DW staff (win)November 10, 2005

The head of Germany's foreign intelligence service confirmed on Thursday that his agency spied on journalists in the 1990s.

"Special Agent on Duty": Did BND agents observe journalists illegally?Image: AP

August Hanning, presidentof Germany's Federal Intelligence Agency (Bundesnachrichtendienst, or BND), said on Thursday that the BND did indeed spy on journalists in 1993 and 1994 and that he would closely examine the allegations.

"I take this extremely seriously and will follow up on it," said Hannig, who was not president at the time the alleged observations took place. "Apparently, what the media says is correct as far as we can tell," he said.

Erich Schmidt-EenboomImage: AP

At the center of the case is Erich Schmidt-Eenboom, an investigative journalist, who says that members of the BND observed him after he published a book on the organization in 1993.

He claims BND officials wanted to find out who inside the agency supplied him with information. Schmidt-Eenboom said that some of the people that spied on him recently told him about the incident. They observed his private home and his office and even followed his family to the supermarket.

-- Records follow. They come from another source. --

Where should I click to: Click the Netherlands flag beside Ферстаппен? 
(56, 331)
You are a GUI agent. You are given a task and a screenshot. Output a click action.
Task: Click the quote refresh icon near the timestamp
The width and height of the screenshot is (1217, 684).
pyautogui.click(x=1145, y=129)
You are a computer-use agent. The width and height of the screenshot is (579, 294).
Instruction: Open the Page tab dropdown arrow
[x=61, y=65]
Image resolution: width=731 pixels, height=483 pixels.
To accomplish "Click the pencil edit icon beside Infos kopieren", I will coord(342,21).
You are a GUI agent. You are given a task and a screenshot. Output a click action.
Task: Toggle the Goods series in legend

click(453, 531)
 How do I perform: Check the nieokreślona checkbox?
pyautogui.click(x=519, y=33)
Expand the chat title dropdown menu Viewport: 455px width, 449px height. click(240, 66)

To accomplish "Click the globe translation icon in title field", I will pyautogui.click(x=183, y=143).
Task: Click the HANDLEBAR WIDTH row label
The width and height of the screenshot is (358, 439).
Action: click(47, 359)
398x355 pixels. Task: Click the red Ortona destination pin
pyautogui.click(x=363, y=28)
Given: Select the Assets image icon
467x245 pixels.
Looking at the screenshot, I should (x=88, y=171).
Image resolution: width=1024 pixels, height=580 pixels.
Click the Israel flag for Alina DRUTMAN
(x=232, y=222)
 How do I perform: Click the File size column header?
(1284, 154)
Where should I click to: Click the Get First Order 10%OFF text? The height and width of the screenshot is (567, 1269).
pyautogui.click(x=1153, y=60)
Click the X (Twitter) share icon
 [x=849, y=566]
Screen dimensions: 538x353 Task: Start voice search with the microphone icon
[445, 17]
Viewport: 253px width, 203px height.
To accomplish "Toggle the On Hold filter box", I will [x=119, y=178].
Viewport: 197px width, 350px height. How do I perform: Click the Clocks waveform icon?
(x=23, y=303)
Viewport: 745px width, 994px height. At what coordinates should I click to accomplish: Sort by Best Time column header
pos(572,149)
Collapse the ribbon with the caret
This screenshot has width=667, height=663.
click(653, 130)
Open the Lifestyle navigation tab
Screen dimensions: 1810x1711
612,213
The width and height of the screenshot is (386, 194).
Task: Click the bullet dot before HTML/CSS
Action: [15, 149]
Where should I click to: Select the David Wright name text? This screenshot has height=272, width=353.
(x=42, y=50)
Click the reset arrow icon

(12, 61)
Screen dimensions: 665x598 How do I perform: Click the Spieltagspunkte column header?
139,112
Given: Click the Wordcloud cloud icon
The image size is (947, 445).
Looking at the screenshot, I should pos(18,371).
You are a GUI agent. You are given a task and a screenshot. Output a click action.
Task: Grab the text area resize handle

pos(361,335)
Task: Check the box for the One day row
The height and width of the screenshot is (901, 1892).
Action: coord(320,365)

"It's strange to hear from a third person what kind of things I put in the trunk of my car years ago," he told Die Welt newspaper.

Others observed as well?

BND headquarters near MunichImage: AP

He also says that several of his colleagues and other journalists who came to interview him about the book were followed by BND agents too.

"That's clearly illegal -- the BND is not allowed to conduct investigations inside the country," Schmidt-Eenboom told German daily Junge Welt.

While saying that BND officials could no longer be held accountable before a criminal court as the statute of limitations had expired, Schmidt-Eenboom said that he was still thinking about taking legal steps, such as demanding the release of files compiled from the alleged observations.

The allegations come just weeks after German Interior Minister Otto Schily came under pressure in connection with a raid on the newsroom of Germany's Cicero magazine after it had published information from a secret report from the Federal Criminal Police.